Tuesday, June 12, 2018
Owners Sought to Save Sister Drug Firm
By Walter F. Roche Jr.
Even as a federal investigation was heating up, the owners of a Massachusetts drug compounding firm launched a last ditch effort to save a sister firm also facing regulatory scrutiny.
Records in Massachusetts show the effort to rescue Ameridose included the hiring of a politically connected firm to lobby on the firm's behalf. Ameridose, now defunct, had the same shareholders as the New England Compounding Center, the company blamed for a deadly fungal meningitis outbreak.
The outbreak, which became public in October of 2012, ultimately sickened 778 patients, killing at least 76 of them.
Registering as a lobbyist on Ameridose's behalf in late 2012 was O'Neill and Associates, headed by Thomas P. O'Neill, 3rd, a former Massachusetts Lieutenant Governor and the son of longtime U.S. House Speaker Thomas P. O'Neill Jr.
Also registering as an Ameridose lobbyist was the Boston law firm of Donoghue Barrett and Singal.
Listed as the goal of that firm was "to reopen Ameridose to save several hundred jobs."
The firm's report also stated, "No salary paid directly to lobbyist by client."
In one of its filings, O'Neill and Associates listed its role as "Legislative and regulatory issues related to pharmacy compounding."
Like NECC, Ameridose shut down voluntarily shortly after the outbreak became public. The closure followed critical state and federal inspections of the Westborough, Mass. facility.
Both lobbying firms reported earning only $20,000 apiece in the unsuccessful effort to get Ameridose reopened.
Registered in late 2012 the two lobbying firms subsequently withdrew in the first half of 2013.
The Donohue Barrett Singal firm, however, would later surface as the attorneys for NECC's president Barry J. Cadden in a 2017 criminal trial.
Bruce Singal, the former executive director of the Massachusetts Consumers Council. was Cadden's lead attorney in a marathon trial. Cadden, 51, who is now serving a nine year federal prison sentence, was convicted of racketeering, conspiracy and mail fraud charges but cleared of second degree murder/racketeering charges.
Andrew Paven, an employee of O'Neill and Associates, said he recalled that the firm did register as a lobbyist for Ameridose, but their efforts soon came to naught.
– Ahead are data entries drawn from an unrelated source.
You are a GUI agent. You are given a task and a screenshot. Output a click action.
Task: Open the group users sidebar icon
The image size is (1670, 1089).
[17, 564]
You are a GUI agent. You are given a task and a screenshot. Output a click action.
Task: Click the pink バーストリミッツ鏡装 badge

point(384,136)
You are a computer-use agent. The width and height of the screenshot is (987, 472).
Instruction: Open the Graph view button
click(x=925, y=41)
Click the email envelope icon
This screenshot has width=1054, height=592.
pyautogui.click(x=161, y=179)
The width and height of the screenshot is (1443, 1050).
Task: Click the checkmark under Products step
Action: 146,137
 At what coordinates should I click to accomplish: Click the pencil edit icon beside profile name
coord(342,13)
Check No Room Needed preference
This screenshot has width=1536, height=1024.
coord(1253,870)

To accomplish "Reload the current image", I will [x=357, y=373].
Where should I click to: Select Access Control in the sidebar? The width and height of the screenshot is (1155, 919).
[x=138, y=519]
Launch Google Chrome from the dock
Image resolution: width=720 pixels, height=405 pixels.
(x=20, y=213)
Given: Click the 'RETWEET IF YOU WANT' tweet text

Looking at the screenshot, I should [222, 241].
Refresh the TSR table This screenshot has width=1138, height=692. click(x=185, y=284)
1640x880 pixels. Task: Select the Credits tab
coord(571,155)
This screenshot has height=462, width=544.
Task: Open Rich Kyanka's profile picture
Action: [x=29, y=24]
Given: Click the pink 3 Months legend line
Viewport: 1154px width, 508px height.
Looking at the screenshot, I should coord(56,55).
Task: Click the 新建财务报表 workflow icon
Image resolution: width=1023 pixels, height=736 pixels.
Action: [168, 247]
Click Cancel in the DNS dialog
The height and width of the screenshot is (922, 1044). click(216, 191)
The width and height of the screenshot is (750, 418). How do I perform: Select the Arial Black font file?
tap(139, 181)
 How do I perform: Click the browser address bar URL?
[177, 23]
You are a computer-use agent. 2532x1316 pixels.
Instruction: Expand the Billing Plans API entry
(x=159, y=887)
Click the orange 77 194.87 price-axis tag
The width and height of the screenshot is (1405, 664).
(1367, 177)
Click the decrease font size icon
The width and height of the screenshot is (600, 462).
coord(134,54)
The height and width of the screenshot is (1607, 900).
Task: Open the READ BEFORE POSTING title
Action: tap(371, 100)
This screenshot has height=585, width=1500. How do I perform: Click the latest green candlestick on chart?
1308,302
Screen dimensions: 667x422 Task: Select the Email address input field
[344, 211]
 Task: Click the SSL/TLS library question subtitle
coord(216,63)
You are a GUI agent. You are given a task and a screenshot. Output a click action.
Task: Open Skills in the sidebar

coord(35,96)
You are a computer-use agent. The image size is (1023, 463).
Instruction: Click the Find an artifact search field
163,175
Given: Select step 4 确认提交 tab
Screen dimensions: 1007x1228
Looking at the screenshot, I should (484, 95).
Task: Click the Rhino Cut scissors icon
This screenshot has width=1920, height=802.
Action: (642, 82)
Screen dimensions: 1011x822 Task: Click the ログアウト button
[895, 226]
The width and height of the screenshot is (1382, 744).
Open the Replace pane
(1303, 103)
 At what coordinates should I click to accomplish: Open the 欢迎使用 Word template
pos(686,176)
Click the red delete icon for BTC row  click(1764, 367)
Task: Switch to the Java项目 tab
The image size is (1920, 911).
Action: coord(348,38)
"To be honest there wasn’t really anything we could do for them; that die was cast," Paven wrote in an email response to questions.
Members off O'Neill firm, Massachusetts lobbying records show, collected $1,791,699 for lobbying services in the same year from its other clients.
Massachusetts records show that former employees of Ameridose, along with other related firms, did qualify for emergency assistance for retraining.